● **YOUR INSTRUCTIONS**
The required output is a word-for-word restatement of the material below, from the line with "This screenshot has width=770, height=515." through its last line, inclusive.

= = = = = = =

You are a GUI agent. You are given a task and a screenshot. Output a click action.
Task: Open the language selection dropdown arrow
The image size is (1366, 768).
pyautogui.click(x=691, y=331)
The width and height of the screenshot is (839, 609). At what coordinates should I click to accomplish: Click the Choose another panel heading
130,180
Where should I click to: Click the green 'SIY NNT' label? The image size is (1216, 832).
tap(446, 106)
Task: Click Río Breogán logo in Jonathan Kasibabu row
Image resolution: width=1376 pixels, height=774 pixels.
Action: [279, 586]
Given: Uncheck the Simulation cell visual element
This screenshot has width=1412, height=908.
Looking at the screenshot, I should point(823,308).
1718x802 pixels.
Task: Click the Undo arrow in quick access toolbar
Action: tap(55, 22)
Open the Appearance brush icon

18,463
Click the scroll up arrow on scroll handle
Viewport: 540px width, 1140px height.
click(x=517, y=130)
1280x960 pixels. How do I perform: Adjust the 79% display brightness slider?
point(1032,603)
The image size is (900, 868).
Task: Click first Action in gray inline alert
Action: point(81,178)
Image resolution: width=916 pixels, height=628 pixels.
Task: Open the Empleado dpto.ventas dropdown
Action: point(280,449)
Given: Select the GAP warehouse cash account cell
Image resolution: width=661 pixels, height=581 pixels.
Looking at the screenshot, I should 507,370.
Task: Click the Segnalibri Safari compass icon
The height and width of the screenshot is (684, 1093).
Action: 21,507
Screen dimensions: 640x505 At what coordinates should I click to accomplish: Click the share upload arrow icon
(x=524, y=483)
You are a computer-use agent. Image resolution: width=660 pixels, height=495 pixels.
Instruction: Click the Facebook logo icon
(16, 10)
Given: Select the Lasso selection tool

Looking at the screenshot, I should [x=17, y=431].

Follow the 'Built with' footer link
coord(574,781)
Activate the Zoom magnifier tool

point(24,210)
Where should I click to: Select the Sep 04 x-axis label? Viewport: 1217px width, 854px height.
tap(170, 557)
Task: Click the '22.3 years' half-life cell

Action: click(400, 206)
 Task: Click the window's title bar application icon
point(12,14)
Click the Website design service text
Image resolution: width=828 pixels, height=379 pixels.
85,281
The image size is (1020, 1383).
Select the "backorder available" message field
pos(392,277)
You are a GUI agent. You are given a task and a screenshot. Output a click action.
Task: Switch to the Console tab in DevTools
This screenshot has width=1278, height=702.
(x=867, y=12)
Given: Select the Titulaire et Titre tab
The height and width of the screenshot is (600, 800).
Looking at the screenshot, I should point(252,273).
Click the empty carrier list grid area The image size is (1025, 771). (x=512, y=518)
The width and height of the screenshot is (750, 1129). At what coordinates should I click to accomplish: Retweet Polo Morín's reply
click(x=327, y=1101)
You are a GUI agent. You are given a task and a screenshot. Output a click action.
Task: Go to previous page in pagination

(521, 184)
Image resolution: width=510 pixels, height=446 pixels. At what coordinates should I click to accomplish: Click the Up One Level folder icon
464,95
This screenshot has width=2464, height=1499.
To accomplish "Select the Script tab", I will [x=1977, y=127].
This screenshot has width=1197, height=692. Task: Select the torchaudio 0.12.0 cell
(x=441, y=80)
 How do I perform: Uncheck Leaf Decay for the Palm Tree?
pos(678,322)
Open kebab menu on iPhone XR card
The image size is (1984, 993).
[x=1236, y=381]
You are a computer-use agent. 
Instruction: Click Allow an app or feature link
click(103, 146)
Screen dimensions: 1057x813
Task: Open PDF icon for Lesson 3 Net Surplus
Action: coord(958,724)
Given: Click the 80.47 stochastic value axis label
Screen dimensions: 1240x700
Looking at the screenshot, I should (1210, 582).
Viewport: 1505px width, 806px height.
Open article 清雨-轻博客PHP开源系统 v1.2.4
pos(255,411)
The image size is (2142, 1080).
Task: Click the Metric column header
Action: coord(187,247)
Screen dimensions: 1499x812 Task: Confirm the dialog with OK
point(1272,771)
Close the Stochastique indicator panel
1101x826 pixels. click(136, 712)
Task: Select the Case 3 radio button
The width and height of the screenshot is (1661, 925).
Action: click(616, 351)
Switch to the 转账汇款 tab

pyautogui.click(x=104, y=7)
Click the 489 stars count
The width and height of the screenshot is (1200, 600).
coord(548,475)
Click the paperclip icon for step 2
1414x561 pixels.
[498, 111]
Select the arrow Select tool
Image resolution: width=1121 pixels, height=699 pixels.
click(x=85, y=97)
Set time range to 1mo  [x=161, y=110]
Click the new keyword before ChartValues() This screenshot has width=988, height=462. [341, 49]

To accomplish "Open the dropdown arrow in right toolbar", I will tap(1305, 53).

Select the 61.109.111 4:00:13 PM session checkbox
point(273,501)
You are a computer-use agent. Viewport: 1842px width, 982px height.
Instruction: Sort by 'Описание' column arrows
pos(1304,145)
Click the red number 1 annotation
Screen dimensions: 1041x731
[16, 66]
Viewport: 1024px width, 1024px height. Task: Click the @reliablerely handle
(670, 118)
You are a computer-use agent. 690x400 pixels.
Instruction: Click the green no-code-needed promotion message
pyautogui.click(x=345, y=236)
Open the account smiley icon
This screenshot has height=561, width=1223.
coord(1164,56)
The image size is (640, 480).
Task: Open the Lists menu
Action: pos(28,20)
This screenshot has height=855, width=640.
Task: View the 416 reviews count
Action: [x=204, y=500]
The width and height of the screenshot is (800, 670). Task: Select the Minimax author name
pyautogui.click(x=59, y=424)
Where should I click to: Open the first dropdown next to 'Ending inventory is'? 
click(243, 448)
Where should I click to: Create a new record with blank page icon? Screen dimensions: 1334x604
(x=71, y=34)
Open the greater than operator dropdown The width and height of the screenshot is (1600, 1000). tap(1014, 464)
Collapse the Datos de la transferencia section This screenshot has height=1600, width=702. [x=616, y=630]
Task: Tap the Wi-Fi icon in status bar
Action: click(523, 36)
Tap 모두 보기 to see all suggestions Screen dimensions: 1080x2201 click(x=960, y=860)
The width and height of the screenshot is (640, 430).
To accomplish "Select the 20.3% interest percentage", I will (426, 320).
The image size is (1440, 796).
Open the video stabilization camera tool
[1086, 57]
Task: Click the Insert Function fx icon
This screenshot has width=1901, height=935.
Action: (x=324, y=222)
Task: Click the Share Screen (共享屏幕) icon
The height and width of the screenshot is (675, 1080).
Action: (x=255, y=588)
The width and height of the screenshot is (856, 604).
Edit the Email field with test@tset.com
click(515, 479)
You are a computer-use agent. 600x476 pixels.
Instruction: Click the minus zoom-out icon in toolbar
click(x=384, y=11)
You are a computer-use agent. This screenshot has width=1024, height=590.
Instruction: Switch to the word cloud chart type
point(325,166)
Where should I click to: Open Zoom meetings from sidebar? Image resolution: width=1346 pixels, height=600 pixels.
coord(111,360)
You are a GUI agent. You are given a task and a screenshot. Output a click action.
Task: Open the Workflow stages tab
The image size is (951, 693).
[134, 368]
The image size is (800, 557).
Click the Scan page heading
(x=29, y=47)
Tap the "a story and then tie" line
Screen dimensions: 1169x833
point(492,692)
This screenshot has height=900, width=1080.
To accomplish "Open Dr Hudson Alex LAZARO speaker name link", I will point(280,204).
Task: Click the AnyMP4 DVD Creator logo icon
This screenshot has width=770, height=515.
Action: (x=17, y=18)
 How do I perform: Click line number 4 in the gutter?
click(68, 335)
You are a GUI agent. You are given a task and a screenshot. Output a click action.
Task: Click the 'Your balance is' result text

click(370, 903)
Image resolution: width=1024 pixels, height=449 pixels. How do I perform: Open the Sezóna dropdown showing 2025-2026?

= = = = = = =

● **SOLVED EXERCISE**
This screenshot has width=770, height=515.
Action: (x=17, y=18)
 How do I perform: Click line number 4 in the gutter?
click(68, 335)
You are a GUI agent. You are given a task and a screenshot. Output a click action.
Task: Click the 'Your balance is' result text

click(370, 903)
Image resolution: width=1024 pixels, height=449 pixels. How do I perform: Open the Sezóna dropdown showing 2025-2026?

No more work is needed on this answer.